Part of the processing in the script involves calling “CHANGE MASTER TO …” on all the other slaves, to get replication going to them from the new master.
The script is quite old and has a section which decides on the value to use for MASTER_LOG_POS in the CHANGE MASTER TO statement, based on the version of MySQL running on the new master.
It has the following values defined for different versions of MySQL : 4.1 => 79, 5.1 => 106, 5.5 => 107 and 5.7 => 123, but I don’t know what value to use for 5.6 and I can’t find any MySQL documentation that tells me why these values have been chosen.
Can anyone help me with this?
Chris

Hi @ChrisCard
Basically master_log_pos is the position from which slave should start reading the master binary logs.
Any values defined in documentation is usually for understanding and for example. It doesn’t suggest to use in real-time scenario.
coming to the which position to specify, it depends at which point the fail-over happened and at that point what is the sync status and binlog position on slave. 

Hope i have got your question right, hope this helps.

Hi @vaibhav_upadhyay40
Thanks for you reply.
I understand what master_log_pos is, but your answer has made be realise that I missed an important point, which is that before calling “CHANGE MASTER TO” on the slaves, the script calls “RESET MASTER” on the new master. So these “magic numbers” are what to set master_log_pos to in that situation for different MySQL  versions, I assume because the format of the binary logs change slightly on each release. What I need is the “magic number” for Percona 5.6.
Chris
UPDATE: some experimentation appears to show that the number is 120 for Percona 5.6, but I’d like some firmer confirmation.

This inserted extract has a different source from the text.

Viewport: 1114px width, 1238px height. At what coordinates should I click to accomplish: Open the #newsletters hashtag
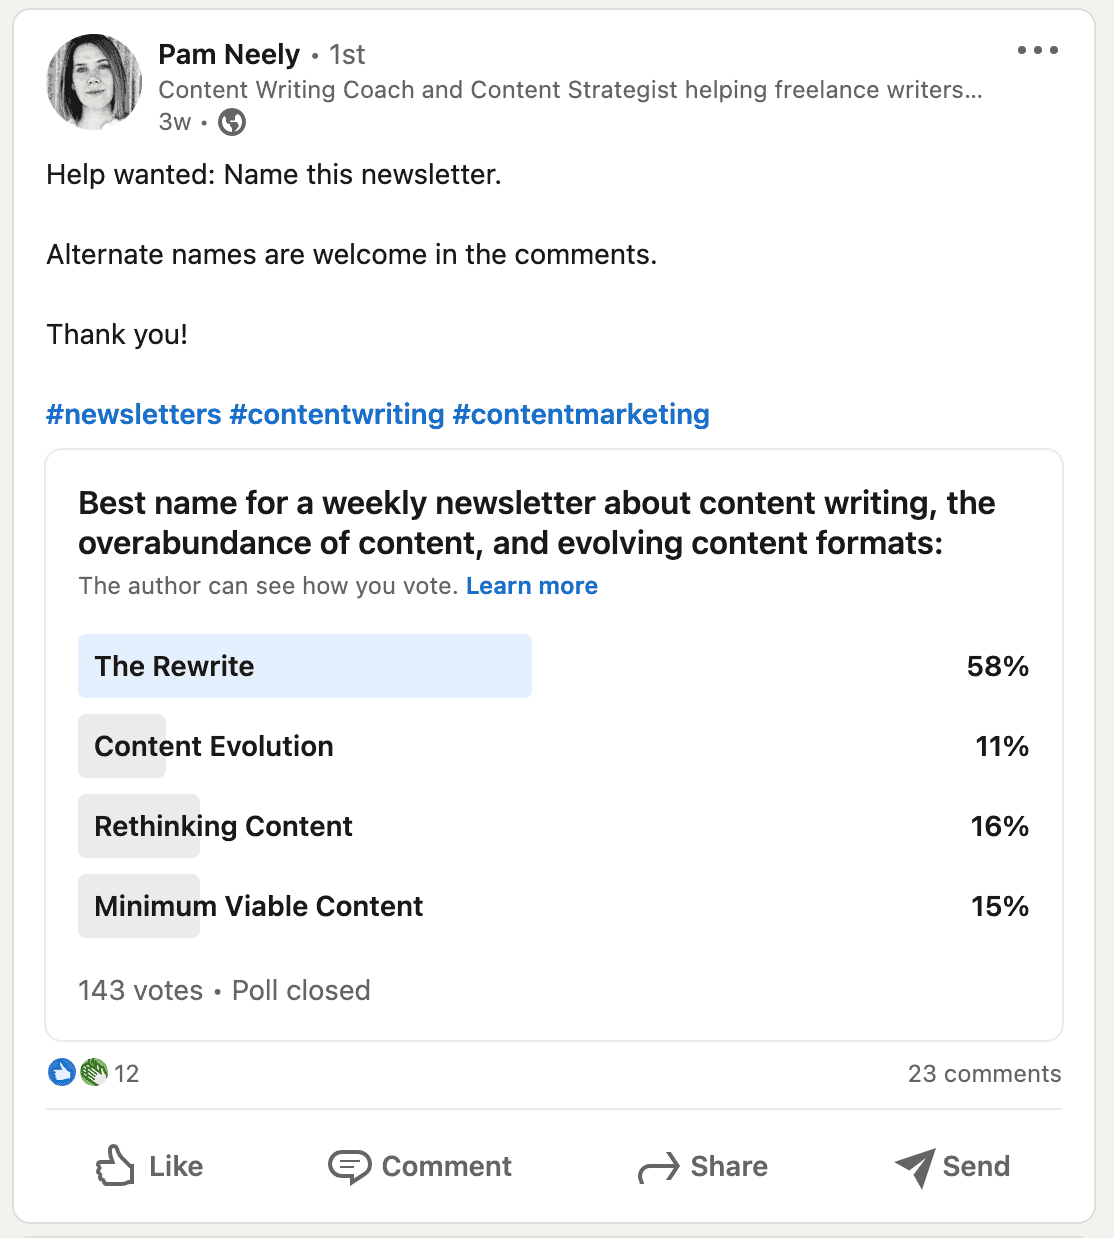pyautogui.click(x=134, y=414)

Yes you are right its 120.
basically the logs position in the prompt will show position # 120 by default, however binary logs internally starts at position #4.
so i think, this is the magic no/position you are referring to (position no. 4). i am assuming this is what you are looking for. 
You can use below command to read and check the binarylog position. 
shell> mysqlbinlog /var/lib/mysql/master-bin.000xxxx --base64-output=DECODE-ROWS > test.txtHope this helps.

Thanks for the confirmation. Is the fact that the default master_log_pos is 120 for Percona Server 5.6 documented anywhere?

sorry @ChrisCard i have no information on this.